3. The Terrible Toxo
Are you aware of Toxoplasma gondii or the illness it triggers: "Toxoplasmosis" (a.k.a. "Toxo")? Toxo is an awful parasite that cats can end up being contaminated with when they eat a mouse, rat, bird, or other wild animals. Indoor-only felines are at lower risk. However, even they aren't entirely risk-free from Toxo, as rats are rather skilled at sneaking inside homes. Though not all infected felines will show indicators of the condition, they all will all have Toxoplasma oocysts in their poop for some time. And unfortunately, the regular wastewater treatments that flushed water goes through don't eliminate these oocysts. Suggesting that the parasite and the disease it causes can end up in local lakes, rivers, streams, and various other bodies of water, where they can infect and other water-dwelling wild animals.
4. Physical Stress and Anxiety
Think of this: the toilet seat is generally flimsy plastic with a small funnel shape to any sprays to move in the direction of the dish instead of the outside of the seat. It also has a big opening in the center of it! If you are a cat, they will need to jump up onto the commode seat, being very careful not to slide and end up in the water. Then, they have to maintain their balance while standing on all fours, all while precariously perching their butt over the opening.
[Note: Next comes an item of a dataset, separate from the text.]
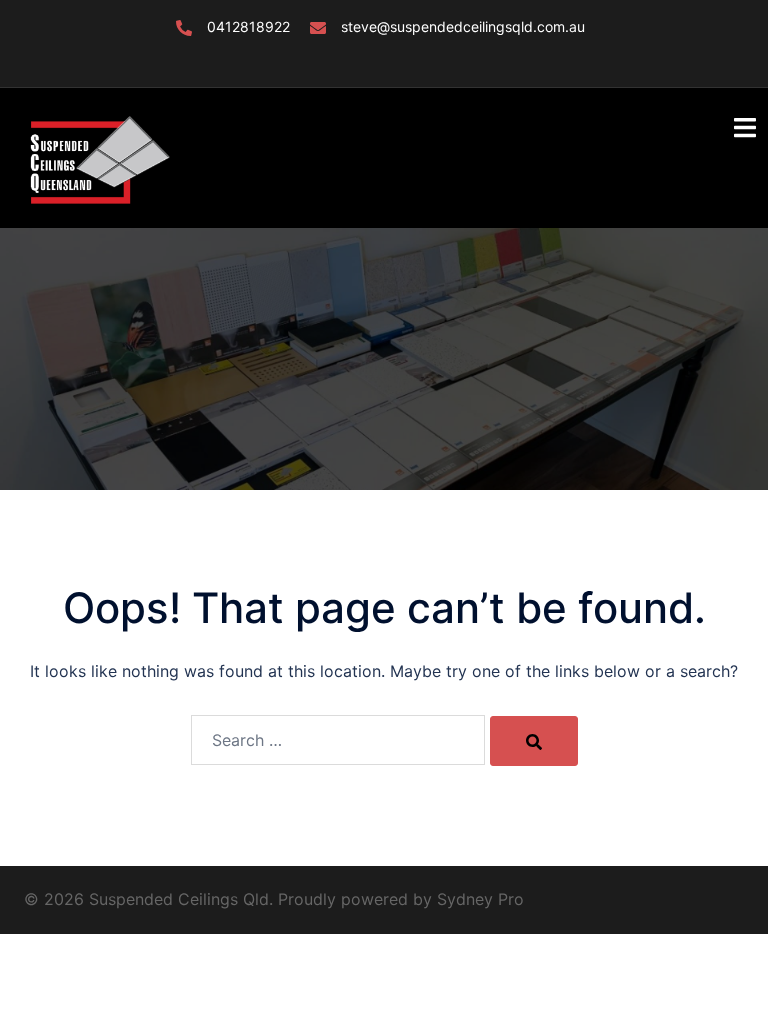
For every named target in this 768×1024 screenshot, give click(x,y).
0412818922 (248, 26)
After that, you have to hold that position while you pee or poop. Yikes!
In a litterbox, the feline gets to have a firm footing, and they can place their tootsies wherever they need to keep a steady and comfortable position while doing their thing. Another point to consider is your cat's age. As felines age, they typically develop joint discomfort in their hips, legs, as well as back. Do you think that this might impact successfully doing the above process to safely urinate or excrete? It sure does! This leads me to my following reason:
5. It Only Takes ONCE To Scare Your Cat Off Of The Toilet Forever
Let us say your cat requires using the commode and either jumped shortly or slides during the process and ends up in the bathroom dish, making him wet and covered with you-know-what. It does just take one disappointment for a feline to say this to themselves: "I'm over this shiznit! I want somewhere else to go!" And then you've got real trouble.
And what happens next can be very tough and expensive to deal with. After that, what do you have? A stressed-out cat an unhappy owner.
6. Travel Difficulties
Suppose you'll want to take your toilet-trained cat on vacation or go on a trip with close friends. You may be having difficulty finding people that are fine with your cat sharing the toilet. And even if they're okay with it, do you think they'll have a dedicated commode for your pet cat or constantly bear in mind to maintain the cover-up?
And also, what if your feline needs to stay at a boarding facility or gets ill and requires to stay at the vet? Unless your toilet-trained cat is likewise also trained and comfortable using a litter box, anticipate significant issues there, as well.
Please do your cat and yourself a favor and close the toilet lid completely and reacquaint your cat with litterboxes. If you want to learn more about litterbox placement in the home configuration, you may want to read our blog that talks about it. Nobody likes cleaning litterboxes, but having a worry-free feline who understands precisely how to use them is so much better, wouldn't you agree?